- [Given problem 1]
Reproduce, word for word, everything in the entries from the line containing "Task: Click Notify" down to the end of the entries.

+ + +

Local substance-abuse experts agreed that those trends are evident on Long Island, which has seen more attention paid to the sharp upswing in heroin and opiate pill use.
Survey: Teen alcohol, marijuana use rising again

After a decade of decline, teen use of alcohol and marijuana rose last year, according to a national survey released Tuesday by the nonprofit Partnership for a Drug-Free America.

Local substance-abuse experts agreed that those trends are evident on Long Island, which has seen more attention paid to the sharp upswing in heroin and opiate pill use.

"I am not surprised by the study: I believe [it] reflects what we're seeing," said Cari Besserman, vice president and director for Long Island services for the drug-treatment program Phoenix House.

He said drug use isn't limited to "the student failing out of school or experiencing financial instability at home. It's the cheerleader and the straight-A student who are also experimenting and increasing the use of these drugs."

The results, based on questionnaires filled out by 3,287 9th- through 12th-graders, found an increase compared with 2008 among those who said that in the past month they'd consumed alcohol (39 percent, up from 35 percent) or marijuana (38 percent, up from 32 percent).

Fewer reported strongly negative feelings toward substance use (30 percent, down from 35 percent), as more said friends were likely to get high at parties (75 percent, up from 69 percent) and agreed that "being high feels good" (51 percent, up from 45 percent).

Jeffrey Reynolds, executive director of the Long Island Council of Alcoholism and Drug Dependence, said he agreed "a hundred percent" that teen alcohol and marijuana use are up. Compared with the national findings, heroin use is greater here and Ecstasy use lower, he said.

LICADD does screening, brief intervention, treatment placement and relapse prevention.

+ + +

- [Given problem 2]
Answer these questions about the article on teen alcohol and marijuana use:
(a) Which nonprofit released the national survey?
(b) How many students filled out the questionnaires?
(c) What percentage said friends were likely to get high at parties?

+ + +

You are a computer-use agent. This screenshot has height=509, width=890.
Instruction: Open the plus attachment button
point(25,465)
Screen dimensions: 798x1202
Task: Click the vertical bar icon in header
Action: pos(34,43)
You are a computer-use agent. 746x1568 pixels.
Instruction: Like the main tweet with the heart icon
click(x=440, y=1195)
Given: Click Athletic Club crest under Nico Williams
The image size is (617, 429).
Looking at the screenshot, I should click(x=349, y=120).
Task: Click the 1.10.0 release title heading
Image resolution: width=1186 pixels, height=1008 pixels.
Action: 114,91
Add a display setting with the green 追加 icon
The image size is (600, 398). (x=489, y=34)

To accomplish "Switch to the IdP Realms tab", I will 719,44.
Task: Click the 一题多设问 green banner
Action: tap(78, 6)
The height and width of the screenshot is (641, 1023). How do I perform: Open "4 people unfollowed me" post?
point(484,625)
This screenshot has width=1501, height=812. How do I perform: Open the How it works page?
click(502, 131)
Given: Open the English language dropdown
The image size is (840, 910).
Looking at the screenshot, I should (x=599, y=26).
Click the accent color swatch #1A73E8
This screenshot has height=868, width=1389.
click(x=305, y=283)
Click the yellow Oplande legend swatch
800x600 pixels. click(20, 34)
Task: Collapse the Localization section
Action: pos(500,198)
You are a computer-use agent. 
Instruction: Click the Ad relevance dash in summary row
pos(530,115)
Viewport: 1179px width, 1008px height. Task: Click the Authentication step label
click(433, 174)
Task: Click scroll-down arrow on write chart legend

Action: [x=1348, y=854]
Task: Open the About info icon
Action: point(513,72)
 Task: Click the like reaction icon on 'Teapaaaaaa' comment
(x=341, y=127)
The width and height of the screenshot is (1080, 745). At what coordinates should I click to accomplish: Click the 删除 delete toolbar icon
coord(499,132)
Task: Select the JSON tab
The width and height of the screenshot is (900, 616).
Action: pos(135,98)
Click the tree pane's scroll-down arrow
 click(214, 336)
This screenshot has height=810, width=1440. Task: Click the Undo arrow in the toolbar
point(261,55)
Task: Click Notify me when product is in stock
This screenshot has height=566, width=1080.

+ + +

- [Task response 1]
Task: Click Notify me when product is in stock
This screenshot has height=566, width=1080.

- [Task response 2]
(a) The Partnership for a Drug-Free America.
(b) 3,287 students in grades 9 through 12.
(c) 75 percent, up from 69 percent.